Arterial injuries after penetrating brain injury in civilians: risk factors on admission head computed tomography
Journal of Neurosurgery: Journal of Neurosurgery: Table of Contents
Journal of Neurosurgery, Volume 122, Issue 1, Page 219-226, January 2015.
OBJECT The object of this study was to determine the specific CT findings of the injury profile in penetrating brain injury (PBI) that are risk factors related to intracranial arterial injuries. METHODS The authors retrospectively evaluated admission head CTs and accompanying digital subtraction angiography (DSA) studies from patients with penetrating trauma to the head in the period between January 2005 and December 2012. Two authors reviewed the CT images to determine the presence or absence of 30 injury profile variables and quantified selected variables.
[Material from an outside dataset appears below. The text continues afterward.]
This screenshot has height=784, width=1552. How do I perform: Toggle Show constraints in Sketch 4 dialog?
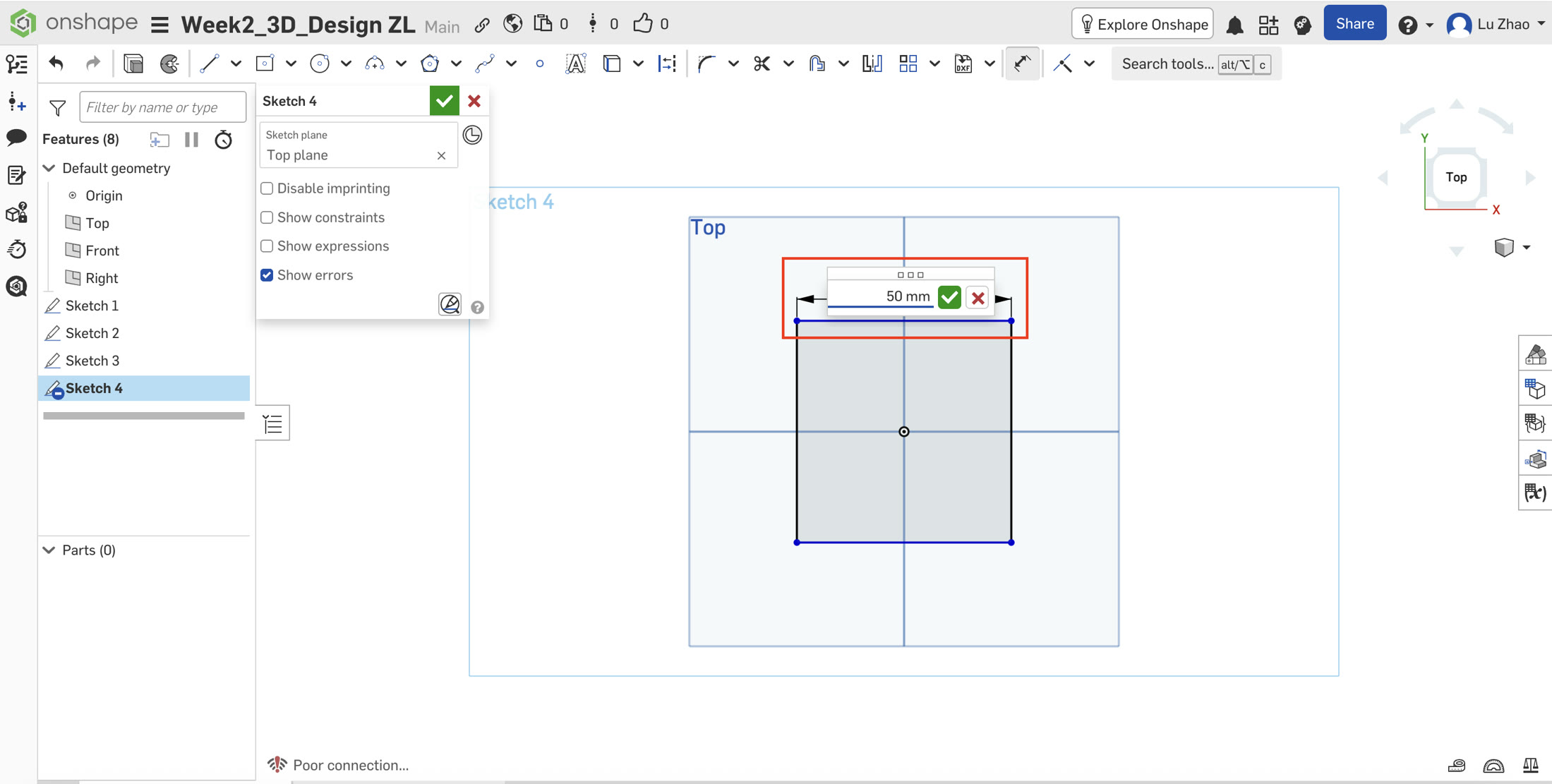[x=267, y=217]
The CT characteristics in patients with and without arterial injuries were compared using univariate analysis, multivariate analysis, and receiver operating characteristic (ROC) curve analysis to determine the respective risk factors, independent predictors, and optimal threshold values for the continuous variables. RESULTS Fifty-five patients were eligible for study inclusion. The risk factors for an intracranial arterial injury on univariate analysis were an entry wound over the frontobasal-temporal regions, a bihemispheric wound trajectory, a wound trajectory in proximity to the circle of Willis (COW), a subarachnoid hemorrhage (SAH), a higher SAH score, an intraventricular hemorrhage (IVH), and a higher IVH score. A trajectory in proximity to the COW was the best predictor of injury (OR 6.8 and p = 0.005 for all penetrating brain injuries [PBIs]; OR 13.3 and p = 0.001 for gunshot wounds [GSWs]). Significant quantitative variables were higher SAH and IVH scores. An SAH score of 3 (area under the ROC curve [AUC] for all PBIs 0.72; AUC for GSWs 0.71) and an IVH score of 3 (AUC for all PBIs 0.65; AUC for GSWs 0.65) could be used as threshold values to suggest an arterial injury. CONCLUSIONS The risk factors identified may help radiologists suggest the possibility of arterial injury and prioritize neurointerventional consultation and potential DSA studies.